====== INPUT FOR THIS TASK
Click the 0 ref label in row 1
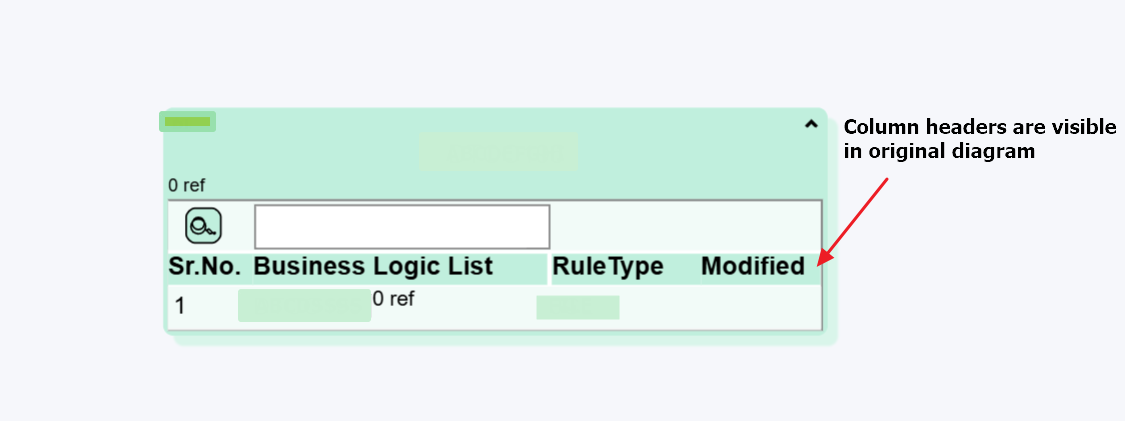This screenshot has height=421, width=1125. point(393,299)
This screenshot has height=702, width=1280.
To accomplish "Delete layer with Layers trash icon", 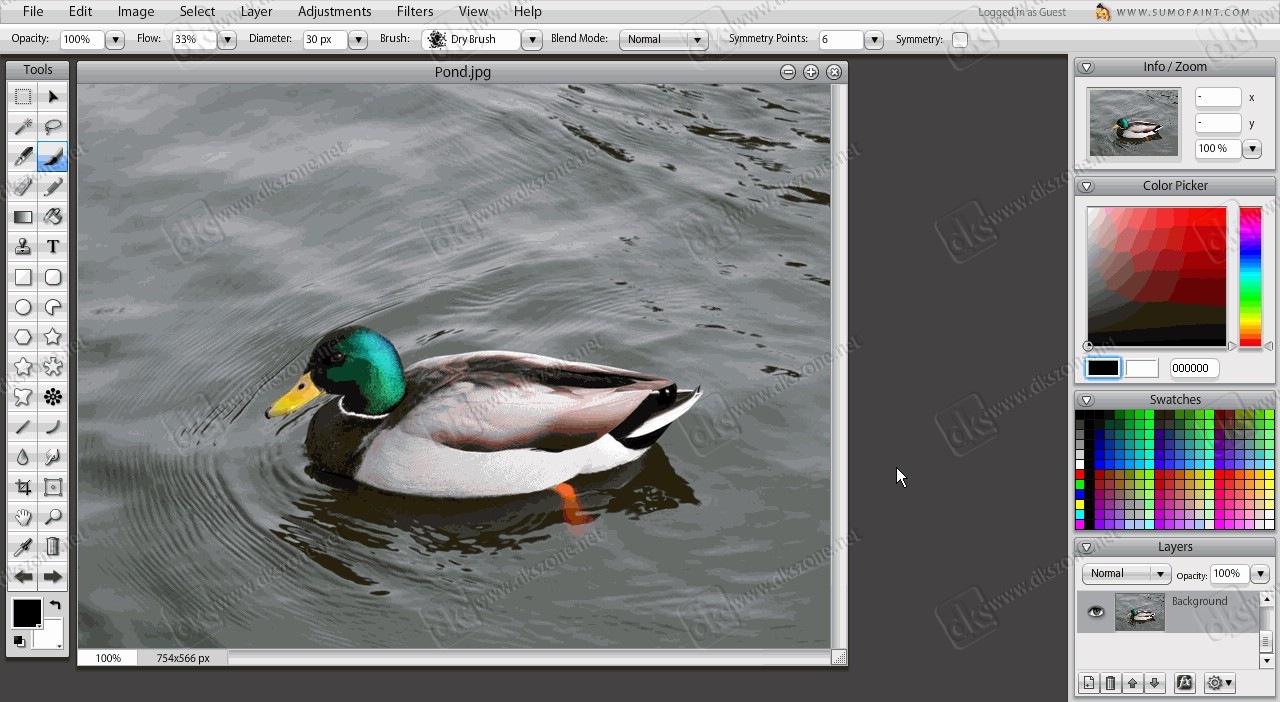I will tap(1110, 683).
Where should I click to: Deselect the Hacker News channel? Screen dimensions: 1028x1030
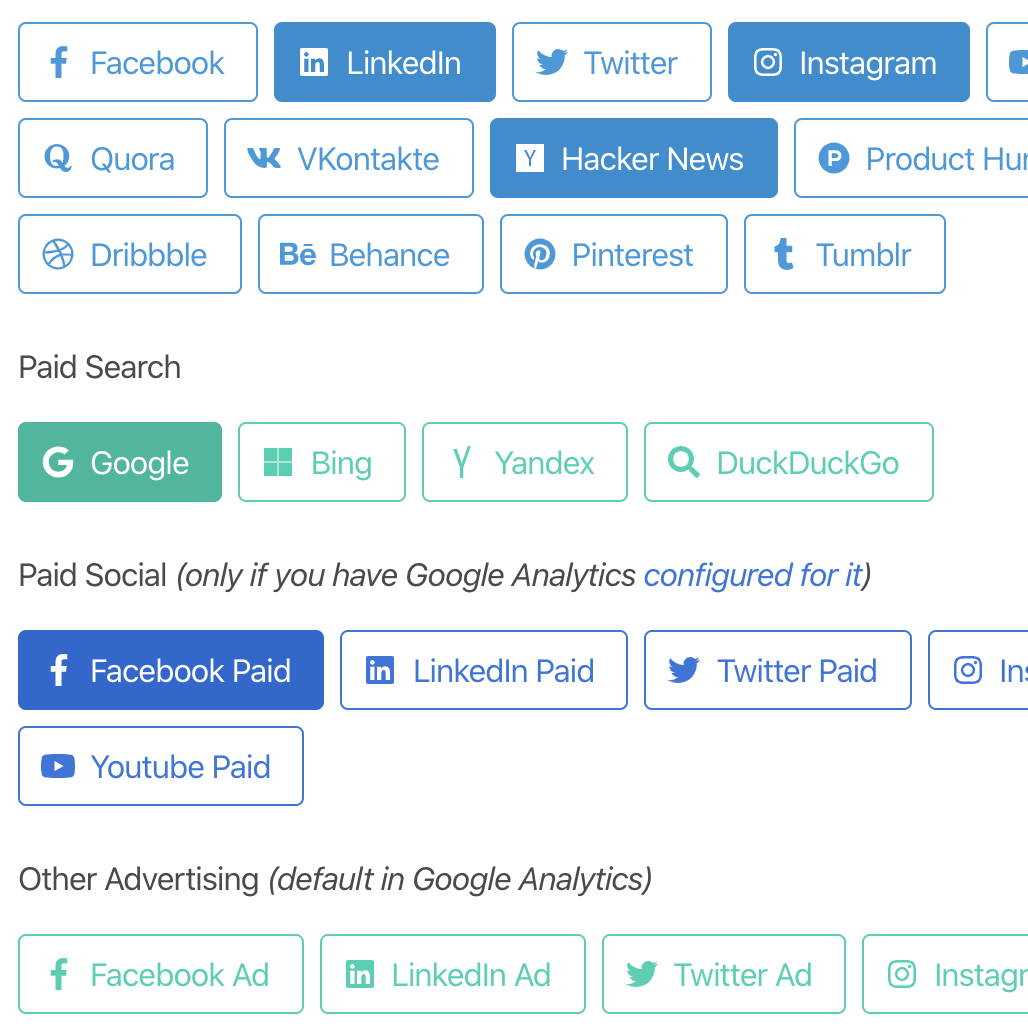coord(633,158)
============
= REQUIREMENT =
Give again, word for word, the lines from the one containing "Where should I" through the last line of the entries, with pictures omitted and nothing added.

= TASK SOLUTION =
Where should I click to: Deselect the Hacker News channel? Screen dimensions: 1028x1030
coord(633,158)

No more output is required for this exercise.